Department of Humanities and Social Sciences
The Affinity of Philosophy and Mathematics
Dr.. Priyedarshi Jetli
March 1, 2018 (Thursday) at 09:45 AM
Venue: Conference Room 2
Common wisdom declares that philosophy is the mother of all disciplines. That is perhaps why the highest academic degree is called “doctor in philosophy.” In the broad use of the term “philosophy” to mean higher order thinking, this may well be true. However, philosophy as an academic discipline does not predate mathematics but the opposite is the case. In the West, the consensus is that systematic philosophy begins with Plato in the 4th Century BCE. The central core of Plato’s thought is the theory of Forms. And the major methodological contribution of Plato was the use of deduction to formulate arguments in order to foster philosophical debates. The history of science and mathematics in the West however goes back at least two centuries in Asia Minor. The Ionian Thales turned to questions about the nature of the world from a scientific perspective. Thales (6th Century BCE) was also a mathematician who introduced deduction in the proof of theorems. Half a century later another Ionian Pythagoras developed deductive mathematics and posited numbers as the ultimate stuff of the universe. Plato acknowledges that he is inspired by both of these thinkers and other Presocratics. Clearly, mathematics and science were the parents who gave birth to philosophy as a discipline. There is no wonder that there was a sign outside Plato’s academy which said: “Let no one ignorant of geometry enter here.” Modern philosophy begins with Descartes. As we all know Descartes was first and foremost a mathematician. He laid down a framework for philosophy, especially for epistemology, that would work from foundational premises much like geometry is built on axioms. Again, then, we see mathematics as the mother of philosophy.
Even though mathematics may be the mother of philosophy, mathematicians do mathematics. They may or may not ask the questions about the nature or foundations of mathematics, or about the history of mathematics or about how mathematical knowledge is possible. The questions and debates in these areas is what constitutes the philosophy of mathematics. And this is a task taken up by philosophers beginning with Plato. Philosophy of mathematics as a formal discipline did not emerge until the 19th century. It centred around two debates:
1. Platonism versus Constructivism: Are numbers and objects of geometry real abstract entities or are they constructions of the human mind? The former view is Platonism and the latter, adopted by Kant, is Constructivism. 2. Leibniz versus Kant: Both agree that mathematics is non empirical, purely a priori, and involves the ability of reason alone. The disagreement is whether or not the foundations of mathematics and mathematical proofs is purely analytic, that is whether mathematics is reducible to logic. Leibniz believed that it was and Kant rejected the reduction. For Kant arithmetic is constructed on the human intuition of time and geometry on the human intuition of space. Though geometry was axiomatized by Euclid in the the 3rd Century BCE, arithmetic could not be axiomatized until the 19th century. Why such a gap? This is good food for thought for everyone and hopefully we can discuss this in the lecture.

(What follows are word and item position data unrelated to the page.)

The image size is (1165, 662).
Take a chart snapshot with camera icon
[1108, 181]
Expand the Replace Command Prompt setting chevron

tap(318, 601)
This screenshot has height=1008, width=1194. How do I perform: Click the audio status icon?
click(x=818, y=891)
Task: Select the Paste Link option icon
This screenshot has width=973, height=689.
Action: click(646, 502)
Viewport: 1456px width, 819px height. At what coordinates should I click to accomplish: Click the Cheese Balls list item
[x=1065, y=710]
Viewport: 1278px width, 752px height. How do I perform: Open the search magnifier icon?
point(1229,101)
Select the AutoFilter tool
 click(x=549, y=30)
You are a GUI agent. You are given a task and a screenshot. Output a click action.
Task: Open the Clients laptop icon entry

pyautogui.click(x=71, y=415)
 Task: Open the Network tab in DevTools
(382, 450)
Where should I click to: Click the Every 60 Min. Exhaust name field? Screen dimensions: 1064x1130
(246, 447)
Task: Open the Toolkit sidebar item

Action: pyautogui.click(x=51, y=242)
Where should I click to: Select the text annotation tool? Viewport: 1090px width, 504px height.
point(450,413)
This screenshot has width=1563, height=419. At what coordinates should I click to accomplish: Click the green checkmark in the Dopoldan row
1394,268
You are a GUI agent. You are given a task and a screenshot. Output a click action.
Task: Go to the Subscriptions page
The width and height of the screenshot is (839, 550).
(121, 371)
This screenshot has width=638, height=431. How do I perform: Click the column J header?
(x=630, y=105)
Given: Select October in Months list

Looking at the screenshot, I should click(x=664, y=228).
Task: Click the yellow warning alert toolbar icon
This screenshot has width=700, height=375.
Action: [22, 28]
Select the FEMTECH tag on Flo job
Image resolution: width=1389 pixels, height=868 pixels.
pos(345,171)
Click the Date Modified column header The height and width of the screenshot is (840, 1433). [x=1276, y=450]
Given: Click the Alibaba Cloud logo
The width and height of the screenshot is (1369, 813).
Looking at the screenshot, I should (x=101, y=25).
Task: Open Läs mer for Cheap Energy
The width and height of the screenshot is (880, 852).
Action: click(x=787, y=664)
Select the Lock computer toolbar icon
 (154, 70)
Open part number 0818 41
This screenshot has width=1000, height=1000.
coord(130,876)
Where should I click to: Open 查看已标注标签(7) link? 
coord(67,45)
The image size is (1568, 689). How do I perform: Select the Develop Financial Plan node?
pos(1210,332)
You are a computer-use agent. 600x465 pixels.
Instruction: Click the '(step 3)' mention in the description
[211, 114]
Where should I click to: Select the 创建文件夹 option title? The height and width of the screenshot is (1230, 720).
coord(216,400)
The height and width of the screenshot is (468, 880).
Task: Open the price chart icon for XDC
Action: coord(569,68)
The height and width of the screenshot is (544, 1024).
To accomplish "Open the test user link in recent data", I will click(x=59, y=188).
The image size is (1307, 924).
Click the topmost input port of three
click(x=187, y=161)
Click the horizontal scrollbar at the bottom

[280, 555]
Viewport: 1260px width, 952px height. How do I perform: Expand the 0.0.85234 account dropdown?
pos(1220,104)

Brief Bio-sketch of the speaker
Prof. Jetli completed his PhD in Philosophy in 1987 from Indiana University. He taught at University of Delhi from 1993 to 2006 and at University of Mumbai from 2006 to 2013. He was visiting faculty in institutes such as TISS and JNU. He is interested in Ancient Greek Philosophy, Philosophy of Mathematics, History of Logic; and Philosophy of Law. He is currently working on a book on judicial Affirmative Action decisions in India since Independence. His publications include co-authored (with Monica Prabhakar) book Logic (Pearson, 2012), ‘Relations in Plato’s Phaedo’ (1998), ‘The Completion of the emergence of modern logic from Boole’s The Mathematical Analysis of Logic to Frege’s Begriffsschrift’ (2011), ‘Abduction and model based reasoning in Plato’s Meno’ (2014) and ‘Abduction and model based reasoning in Plato’s Republic’ (2016).